=== Data supplied ===
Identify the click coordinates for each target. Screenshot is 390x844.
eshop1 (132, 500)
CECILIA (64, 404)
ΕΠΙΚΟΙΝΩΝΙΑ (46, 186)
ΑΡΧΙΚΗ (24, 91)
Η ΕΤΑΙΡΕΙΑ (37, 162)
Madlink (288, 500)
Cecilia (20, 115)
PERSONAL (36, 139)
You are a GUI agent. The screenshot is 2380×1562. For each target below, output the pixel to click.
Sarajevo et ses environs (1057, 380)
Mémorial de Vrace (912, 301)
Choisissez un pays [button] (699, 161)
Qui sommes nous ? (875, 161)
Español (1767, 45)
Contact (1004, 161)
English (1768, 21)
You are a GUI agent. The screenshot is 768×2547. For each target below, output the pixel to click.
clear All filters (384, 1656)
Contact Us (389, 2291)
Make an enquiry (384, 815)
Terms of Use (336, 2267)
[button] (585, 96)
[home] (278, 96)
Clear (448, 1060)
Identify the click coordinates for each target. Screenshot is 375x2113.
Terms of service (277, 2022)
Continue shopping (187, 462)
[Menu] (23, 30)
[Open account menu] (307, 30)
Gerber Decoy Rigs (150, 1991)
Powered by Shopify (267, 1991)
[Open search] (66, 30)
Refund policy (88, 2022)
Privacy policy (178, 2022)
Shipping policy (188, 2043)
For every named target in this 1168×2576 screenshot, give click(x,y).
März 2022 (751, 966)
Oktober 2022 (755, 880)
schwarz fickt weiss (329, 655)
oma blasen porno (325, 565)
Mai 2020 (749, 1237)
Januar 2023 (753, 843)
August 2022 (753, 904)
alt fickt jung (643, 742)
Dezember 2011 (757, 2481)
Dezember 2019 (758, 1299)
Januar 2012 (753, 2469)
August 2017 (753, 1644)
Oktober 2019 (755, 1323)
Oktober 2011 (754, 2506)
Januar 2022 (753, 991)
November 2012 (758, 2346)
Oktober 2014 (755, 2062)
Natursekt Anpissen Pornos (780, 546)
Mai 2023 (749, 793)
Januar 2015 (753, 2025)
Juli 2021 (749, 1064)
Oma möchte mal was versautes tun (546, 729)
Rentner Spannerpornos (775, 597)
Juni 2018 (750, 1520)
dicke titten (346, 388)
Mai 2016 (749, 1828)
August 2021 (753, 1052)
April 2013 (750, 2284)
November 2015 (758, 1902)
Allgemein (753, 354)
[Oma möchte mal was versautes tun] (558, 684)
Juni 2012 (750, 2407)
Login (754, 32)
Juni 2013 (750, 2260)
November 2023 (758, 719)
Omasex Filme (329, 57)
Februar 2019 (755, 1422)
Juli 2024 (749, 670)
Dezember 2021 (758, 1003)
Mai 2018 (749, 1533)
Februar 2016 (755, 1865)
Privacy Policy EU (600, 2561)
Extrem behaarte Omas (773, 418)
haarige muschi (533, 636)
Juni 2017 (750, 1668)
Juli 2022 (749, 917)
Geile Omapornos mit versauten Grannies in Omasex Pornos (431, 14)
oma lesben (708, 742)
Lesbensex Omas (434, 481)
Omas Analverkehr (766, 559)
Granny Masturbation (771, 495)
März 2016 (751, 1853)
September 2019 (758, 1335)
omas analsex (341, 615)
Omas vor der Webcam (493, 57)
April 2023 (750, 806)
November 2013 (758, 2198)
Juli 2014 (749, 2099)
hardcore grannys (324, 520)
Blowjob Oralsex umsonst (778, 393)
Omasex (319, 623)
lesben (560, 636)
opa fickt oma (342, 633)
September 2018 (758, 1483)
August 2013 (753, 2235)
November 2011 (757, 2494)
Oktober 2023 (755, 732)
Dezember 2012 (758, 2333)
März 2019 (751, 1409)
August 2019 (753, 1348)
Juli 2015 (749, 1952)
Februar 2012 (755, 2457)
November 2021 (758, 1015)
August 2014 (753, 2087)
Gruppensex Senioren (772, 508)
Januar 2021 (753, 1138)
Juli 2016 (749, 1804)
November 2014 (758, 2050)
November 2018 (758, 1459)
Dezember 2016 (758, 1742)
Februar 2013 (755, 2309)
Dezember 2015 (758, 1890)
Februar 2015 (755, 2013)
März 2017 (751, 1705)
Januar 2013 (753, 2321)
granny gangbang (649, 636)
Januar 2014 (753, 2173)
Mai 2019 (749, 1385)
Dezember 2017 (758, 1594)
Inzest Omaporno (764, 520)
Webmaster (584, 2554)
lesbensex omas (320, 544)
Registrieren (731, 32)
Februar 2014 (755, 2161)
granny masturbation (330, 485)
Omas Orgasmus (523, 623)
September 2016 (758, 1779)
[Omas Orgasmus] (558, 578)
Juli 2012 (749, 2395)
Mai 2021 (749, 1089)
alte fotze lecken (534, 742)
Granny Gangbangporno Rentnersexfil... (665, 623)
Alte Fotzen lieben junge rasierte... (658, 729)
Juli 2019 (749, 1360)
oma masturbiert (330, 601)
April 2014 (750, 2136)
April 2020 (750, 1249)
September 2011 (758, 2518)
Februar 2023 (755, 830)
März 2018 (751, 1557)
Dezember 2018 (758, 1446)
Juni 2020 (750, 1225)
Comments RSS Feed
===
What lines in the material above hold the string "agent"? List them.

You are a GUI agent. The screenshot is 2380×1562. For each target below, output the pixel to click.
You are a GUI agent. The screenshot is 768×2547. For each target below, output the pixel to click.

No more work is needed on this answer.